Au lycée, quand nous étudiions les poèmes de Verlaine, tu te demandais si les auteurs étaient conscients des litotes, des allitérations qu'ils posaient ça et là. S'ils le faisaient exprès. Ou si leurs mots venaient comme ça. Dans une grâce non recherchée.
Je disais "Je ne sais pas" en mâchouillant le bout de tes crayons, ce qui te faisait rire. Moi je perdais toujours les miens. Sur les îles qui peuplaient la marge de mes cahiers.

A l'âge où l'on veut plaire, nous écoutions, à la radio, chez ta grand-mère, les exploits de héros aux vertes armoiries, chevaliers dont la lance était un ballon rond.

Les buts des stéphanois ... Nous étions fort savantes en corners, penalty.  Nos matchs secrets à nous, c'était de voir laquelle aurait droit au timide sourire à l'entrée de la classe.

Tu t'es mariée bien jeune. Et moi de Stéphanie suis devenue marraine. Mais une fée souvent absente. Parce que le temps avait passé, qu'il avait transformé nos routes. Les complicités se sont mues en repas de famille.

Un jour, à cet âge ou l'on n'a pas encore un cheveux blanc, la pâleur a gagné le rose de tes joues. Doucement. Impitoyable avec toi malgré ton franc sourire. 

J'ai gardé une image. La dernière de toi. Bien avant que tu ne partes. Dans la métaphore de ton regard à la barrière de mon jardin. Tu ignorais encore mais tu savais déjà.

Souvent, depuis, quand tu viens comme une brume, tu as quelque chose à me dire. Quelque chose à me raconter. De la vie simple. De la vraie vie. 
Le temps ne gomme pas tout...

A Marie-France et pour Stéphanie...





lundi 14 janvier 2013

L'or des jardins. (23)

S'arrêter sur des détails que l'on n'avait pas remarqués:
 Pas toujours facile lorsque l' on est occupé ! A courir après le temps.
A brasser du vent de force rien qu'artifice. D' en attendre toujours futiles bénéfices.

Promenade salutaire. Juste pour respirer. Pour saisir le parfum d'un jardin embaumé. Se sentir anémone que Zéphyr redécouvre.

 Et crier sa soif au soleil...

- Cesse de jacasser, me dit Oiseau chardon ! Et cherche la rosée ! Pique ton attention ! 
- Je sais ou elle se pose ! Je vais bien la trouver ! Au cœur du parapluie de flammes capucines. Aux grappes papillons de ces mauves glycines.
Aux herbes de Saint-Jean, aux liserons en coupes, aux clochettes de mai, aux pleurs de l'ancolie.Je sais ou elle se cache, je sais, elle est ici !
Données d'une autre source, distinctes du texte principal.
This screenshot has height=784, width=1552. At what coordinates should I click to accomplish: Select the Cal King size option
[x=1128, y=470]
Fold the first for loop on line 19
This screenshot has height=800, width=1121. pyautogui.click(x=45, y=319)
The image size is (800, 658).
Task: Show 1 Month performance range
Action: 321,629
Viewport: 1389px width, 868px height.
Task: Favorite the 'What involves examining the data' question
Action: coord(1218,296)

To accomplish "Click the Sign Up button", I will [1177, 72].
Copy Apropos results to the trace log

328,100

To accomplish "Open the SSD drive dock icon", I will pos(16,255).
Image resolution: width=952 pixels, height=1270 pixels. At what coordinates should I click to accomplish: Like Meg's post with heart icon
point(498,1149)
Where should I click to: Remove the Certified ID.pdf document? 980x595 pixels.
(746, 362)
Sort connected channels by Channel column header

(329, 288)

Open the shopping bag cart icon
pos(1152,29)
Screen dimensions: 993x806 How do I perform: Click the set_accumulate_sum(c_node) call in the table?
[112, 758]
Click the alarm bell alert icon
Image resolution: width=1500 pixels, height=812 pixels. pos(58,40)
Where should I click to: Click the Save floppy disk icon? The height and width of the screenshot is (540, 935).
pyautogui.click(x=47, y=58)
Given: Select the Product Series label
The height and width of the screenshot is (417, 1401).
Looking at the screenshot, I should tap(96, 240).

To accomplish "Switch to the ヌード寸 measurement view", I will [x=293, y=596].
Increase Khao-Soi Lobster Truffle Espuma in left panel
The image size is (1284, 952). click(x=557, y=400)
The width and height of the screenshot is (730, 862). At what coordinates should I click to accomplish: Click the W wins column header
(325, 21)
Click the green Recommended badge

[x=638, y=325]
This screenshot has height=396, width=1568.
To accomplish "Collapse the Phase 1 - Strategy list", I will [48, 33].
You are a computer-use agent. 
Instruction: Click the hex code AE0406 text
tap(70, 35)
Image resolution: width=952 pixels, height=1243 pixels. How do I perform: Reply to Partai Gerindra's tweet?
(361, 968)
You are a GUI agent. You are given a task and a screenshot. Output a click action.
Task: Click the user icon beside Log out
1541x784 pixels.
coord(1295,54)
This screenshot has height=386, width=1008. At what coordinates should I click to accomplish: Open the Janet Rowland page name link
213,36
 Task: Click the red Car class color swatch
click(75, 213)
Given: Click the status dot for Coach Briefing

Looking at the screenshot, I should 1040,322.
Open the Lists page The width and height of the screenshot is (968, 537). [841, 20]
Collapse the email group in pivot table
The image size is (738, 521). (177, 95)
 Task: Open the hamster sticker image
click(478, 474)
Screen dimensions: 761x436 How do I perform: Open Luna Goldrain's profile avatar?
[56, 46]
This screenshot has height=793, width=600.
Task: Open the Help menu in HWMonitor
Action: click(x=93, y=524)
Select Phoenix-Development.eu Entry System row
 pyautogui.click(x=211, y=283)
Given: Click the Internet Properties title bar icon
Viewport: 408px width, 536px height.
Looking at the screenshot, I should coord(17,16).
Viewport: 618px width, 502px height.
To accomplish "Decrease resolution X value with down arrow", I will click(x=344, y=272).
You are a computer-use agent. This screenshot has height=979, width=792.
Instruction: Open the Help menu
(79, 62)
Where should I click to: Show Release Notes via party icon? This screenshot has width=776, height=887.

 Mais là je cherche en vain. Ma Rose ne peut m'aider, elle n'est pas au jardin !

Ivre de certitude. Titubant de raison et forgée d'habitude, mon pied trop assuré aller fouler une herbe. Petite qui poussait, doucement, au soleil.

- Regarde! crie Oiseau! Regarde ce que tu fais! Elle te tend la main. Laisse toi  donc surprendre et  ne néglige pas celle qui pourrait t' apprendre. Sois moins sûre de toi, sois moins évaporée.

Rameau de Marjolaine dans ses paumes coupelles qui m'offre pour m'aider les larmes du soleil. Et puis pour m'abreuver. Pour étancher ma soif.  Des perles de rosée, valant tout l'or du monde.

merci...










mardi 8 janvier 2013

L'Encre de tes Yeux. (22)

Odeur de craie, odeur rentrée.
Un tableau noir et sa morale. Comme de l'encre à tatouer. En rondes bien orthographiées, boucles de pleins et déliées. 
 Et l'Histoire, écrite en cursives. Dans des châteaux tout bouillant d'huile. Ou la triste princesse file. En attendant son bien-aimé.
Des ponts-levis, des barricades, Vauban qui partage le pain. 
Les rois Louis, tristes aubades du combat de ceux qui ont faim.

Quelques bûchettes pour compter. En ce doux bois de peuplier.
Phalanges articulées ivoires. Leçon de choses en l'encrier.
 Conjugaison de percevoir ? Au subjonctif s'il vous plait!
Il me faut prendre la tangente pour en trouver la solution.
Je suis la somme de vos regards, l'inconnue est mon équation.